I had the wood floor of the stage under my thighs, but I hung my knees from the edge and swung my legs back and forth. The audience’s seating was lower than the stage at just the right level that Dex could step between my knees easily. And maybe it was him being right there or the fact that I’d been holding metal inside me for over an hour, but I couldn’t stop from whimpering and wrapping my legs around him. His cock grazed against my panties, and I felt his length so solid, so close, and so big against me.
“I want you,” I admitted, pulling away so I could tell him, but he took the opportunity to step back.
He practically yanked himself away from me, out of my reach, while combing a hand through his thick dark hair before he shook his head and sat back down on the front-row chair to look up at me. “Sing me the song you want to sing the most on opening night, first.”
Everything was too sensitive. My body was too tuned in. “I don’t want to sing right now. I want—”
“Is that blush you’re sporting because you're mad I’m denying you, heartbreaker? Or because you don’t think you can sing right now?” He pointedly looked at me.
“Excuse me?”
He didn’t miss a beat as he responded, “Is it in you today? Your pussy holding it like it should be?”
“Honestly.” I knew the blush on my cheeks was deepening because the heat that traveled to my face was enough to burn through my skin. “You have no idea what you’re talking about.”
“Show me then.”
Jesus. Was he playing with me? While I was trying to connect with him? Fury made me stand up and scramble back fast. I straightened my dress and stomped to the middle of the stage in the sneakers I’d used to dress down my outfit, my body vibrating with a newfound emotion.
I saw each seat in the theater. There were only a thousand of them, empty but waiting to be filled with a person ready to feel what I felt. Even if Dex wouldn’t. Even if he was only playing games.
When I sang, I needed my audience to connect. I may not have had confidence in much else, but I knew I could do that. I’d grown up with this, felt it from when I was a freaking baby.
I tested the mic by humming a tune, and my voice traveled through the speakers, filling the theater. All I needed was that. All I needed was to be a part of the music.
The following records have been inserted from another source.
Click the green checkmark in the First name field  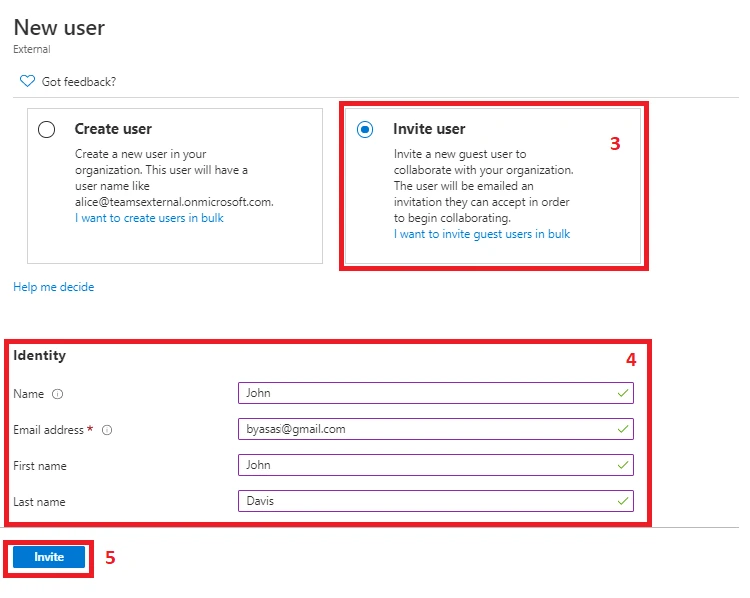click(x=623, y=465)
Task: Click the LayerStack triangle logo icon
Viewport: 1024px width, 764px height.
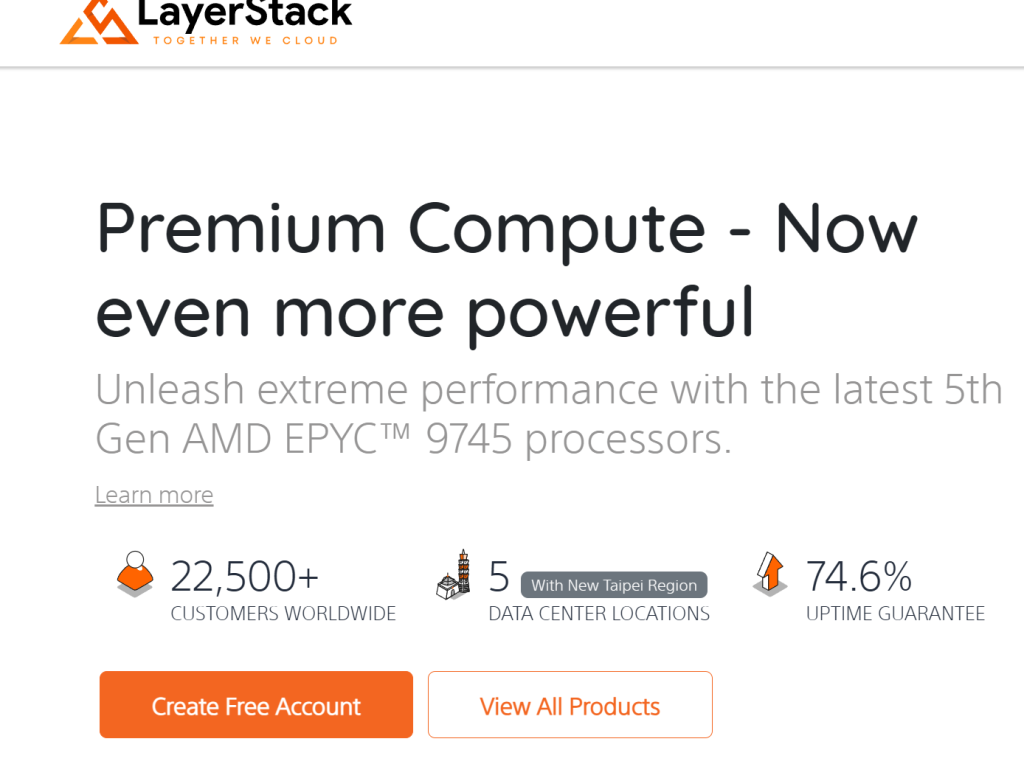Action: (99, 22)
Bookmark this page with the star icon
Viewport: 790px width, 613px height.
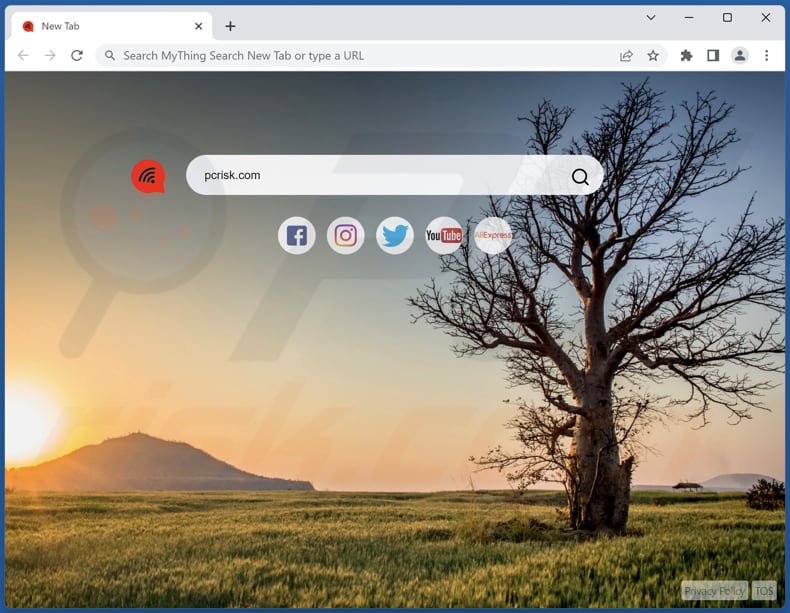point(653,56)
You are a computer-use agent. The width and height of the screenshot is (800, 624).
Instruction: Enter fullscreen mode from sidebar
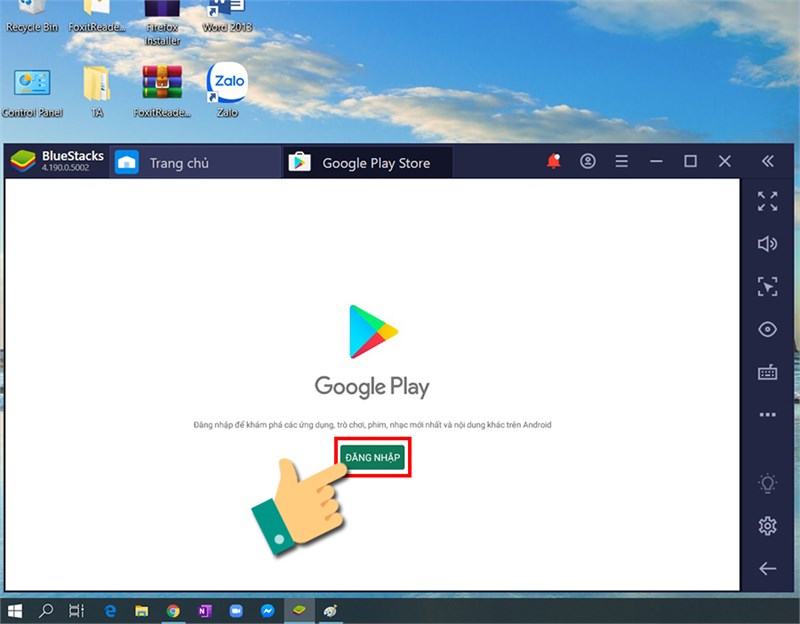click(767, 202)
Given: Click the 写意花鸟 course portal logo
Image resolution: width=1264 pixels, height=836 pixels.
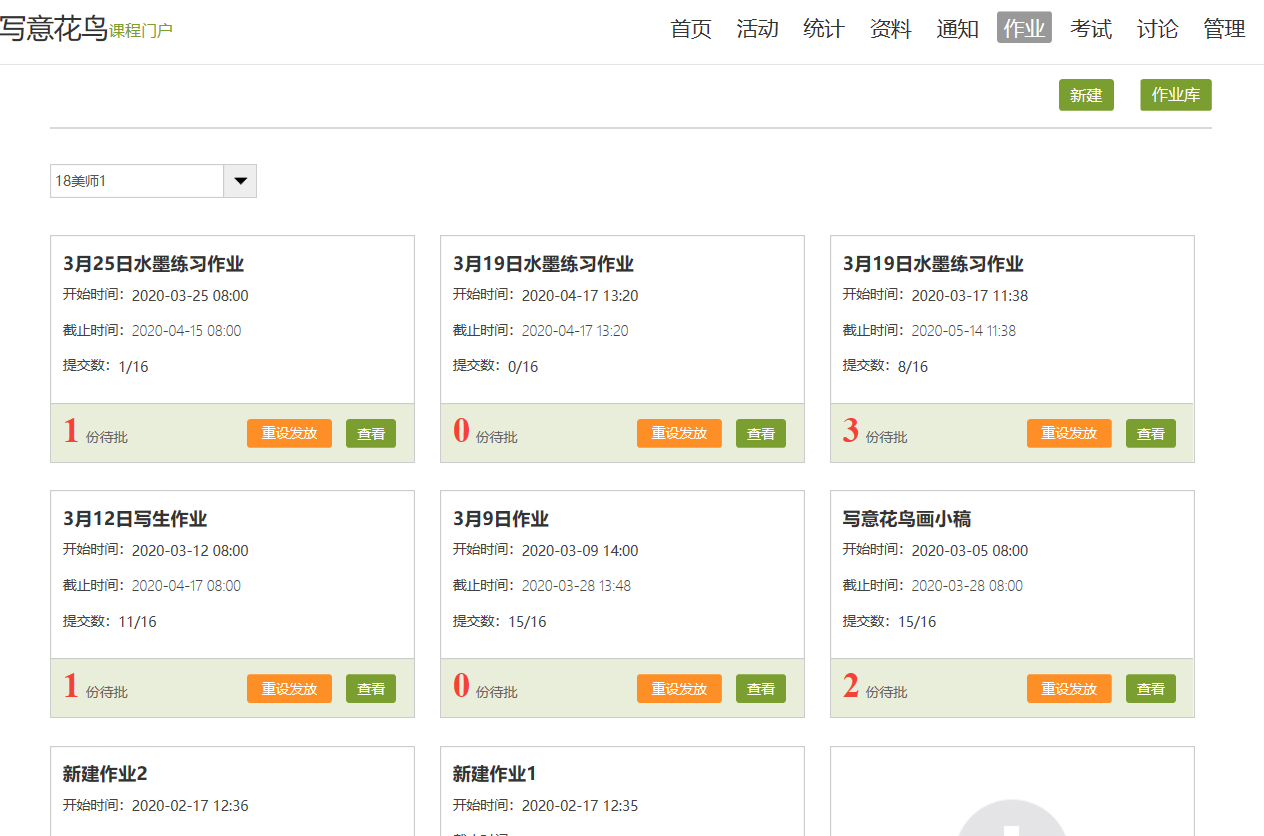Looking at the screenshot, I should tap(86, 29).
Closing my eyes, I let my heart take over as I let the words flow out. Each note was a memory, an escape back to where the lilacs grew and our love did too.
Did you want me then?
Didn’t you love me too?
I’d have bled for you in a field of flowers
I’d have waited for you in the dark
We weren’t too far from each other
How could we be when you already had my heart
I’d have bled for you in a field of flowers
And I did because you left me
Left my heart broken and torn apart.
I held the last note as I opened my eyes and caught his gaze staring back at me. I couldn’t read what he felt right then. Instead of running through the forest-green of his eyes, they were solid emerald, so cold and distant I wasn’t sure if they were ice.
My voice was my superpower. His superpower was closing me off to his emotions. My heart was bleeding out in front of him as I ended the note, but still my voice echoed around us both, ricocheting off the walls and into our bones.
Music was our journey, leading us down a path of thorns and obstacles to the darkest parts of our emotions. Standing there, letting him see me breathing heavily on that stage, was the most vulnerable I’d felt in years. He had to see the love I held for him in the past, the pain I felt in how we ended, how broken I was when he walked away.